Given problem 1: Can you turn the records from the line containing "Open the share icon in left panel header" through the line containing "point(465,36)" into a numbered list, with blank lines left out and the pictures omitted?

Article:
[START]
Archived-At: <https://mailarchive.ietf.org/arch/msg/wpack/0uRzQkJeOXDv8ieaLJOZAlg3dTI>
Subject: [Wpack] Web Archives, Replaying Web Pages and WPACK
X-BeenThere: wpack@ietf.org
X-Mailman-Version: 2.1.29
Precedence: list
List-Id: Web Packaging <wpack.ietf.org>
List-Unsubscribe: <https://www.ietf.org/mailman/options/wpack>, <mailto:wpack-request@ietf.org?subject=unsubscribe>
List-Archive: <https://mailarchive.ietf.org/arch/browse/wpack/>
List-Post: <mailto:wpack@ietf.org>
List-Help: <mailto:wpack-request@ietf.org?subject=help>
List-Subscribe: <https://www.ietf.org/mailman/listinfo/wpack>, <mailto:wpack-request@ietf.org?subject=subscribe>
X-List-Received-Date: Fri, 10 Jul 2020 22:30:24 -0000

Hi,

I wanted to reach out again to the webpack group, as I believe I am working
on solving some of the same problems as wpack, but from the perspective of
web archiving. It would be great if there was some way to collaborate with
this group, though I am struggling to understand how that could be done.

The overarching goal I believe seems to be the same: to replay HTTP network
traffic in a way that recreates an authentic representation of a website,
and to have a way to verify that the traffic was not forged. It seems a
'web archive' and a 'bundled http exchange' are fundamentally describing
the same type of object, with perhaps different storage requirements and
use cases.

I wanted to share a system, called https://replayweb.page/ which can replay
HTTP network traffic stored in a variety of formats directly in the
browser, using existing web standards, particularly Service Workers,
Fetch and IndexedDB (for caching).
[END]
Input material:
[START]
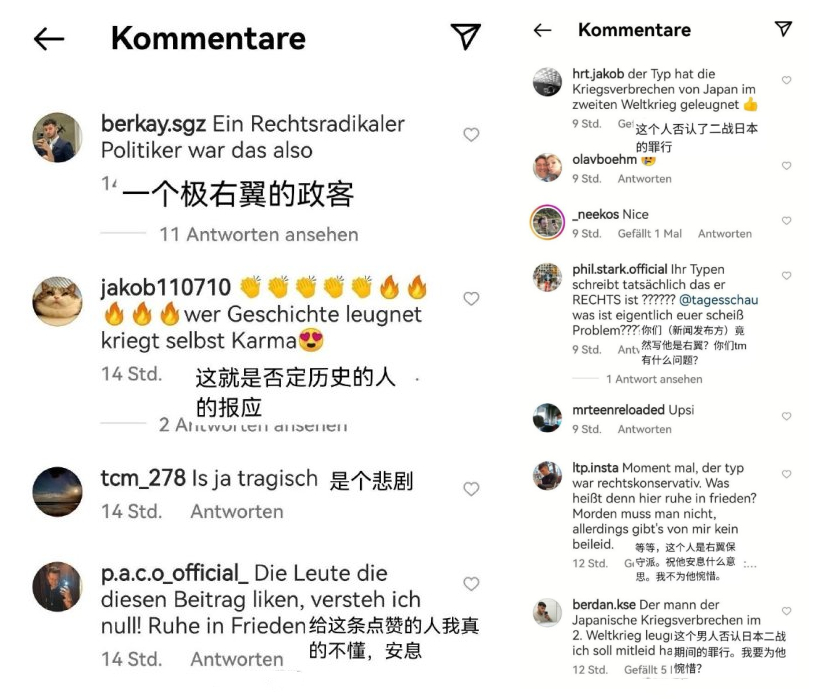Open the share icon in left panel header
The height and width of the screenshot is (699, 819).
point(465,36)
[END]
[START]
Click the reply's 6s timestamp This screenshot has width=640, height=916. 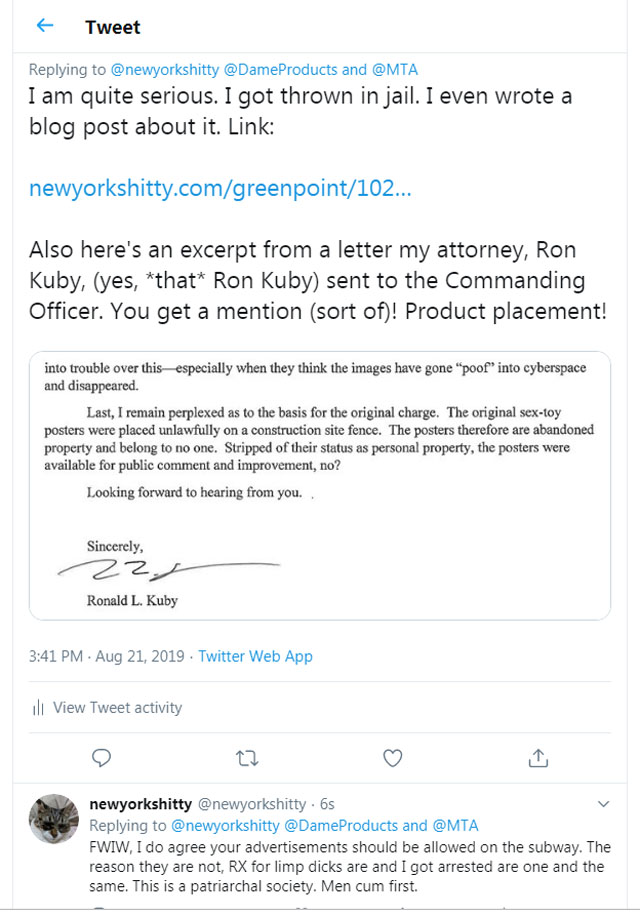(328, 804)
[END]
[START]
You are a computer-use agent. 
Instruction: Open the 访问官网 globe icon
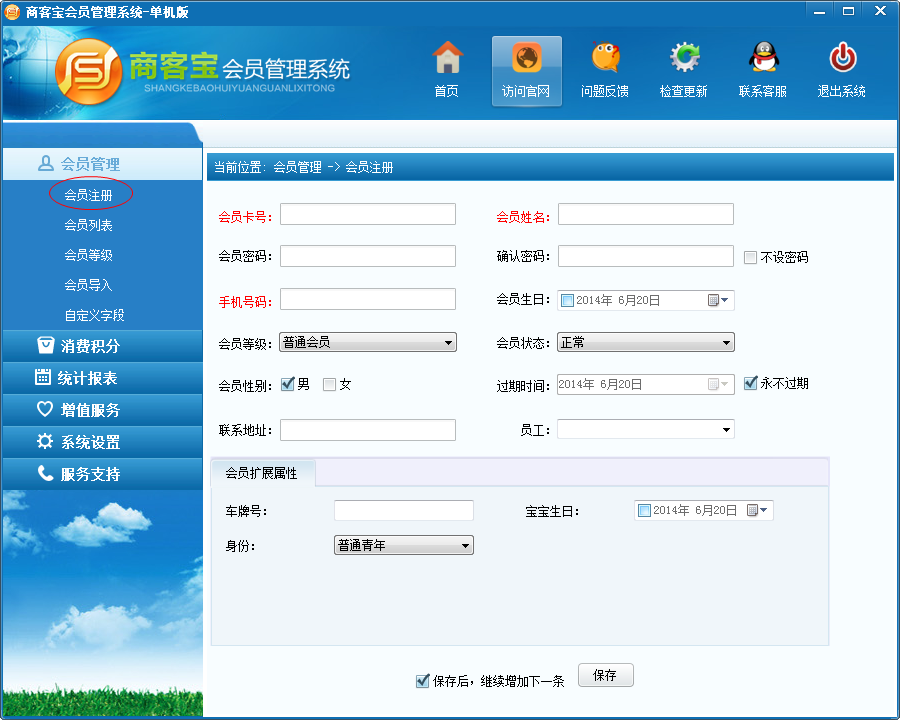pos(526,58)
[END]
Given problem 2:
Do these statements agree with the mailing list message?
(a) The system shared in the message replays HTTP network traffic directly in the browser.
(b) The writer says a web archive and a bundled http exchange have the same storage requirements.
(c) The writer already knows how a collaboration with the group could be done.

Written solution 1:
1. Open the share icon in left panel header
2. The height and width of the screenshot is (699, 819).
3. point(465,36)

Written solution 2:
(a) Yes: "which can replay HTTP network traffic stored in a variety of formats directly in the browser"
(b) No: "with perhaps different storage requirements and use cases"
(c) No: "though I am struggling to understand how that could be done"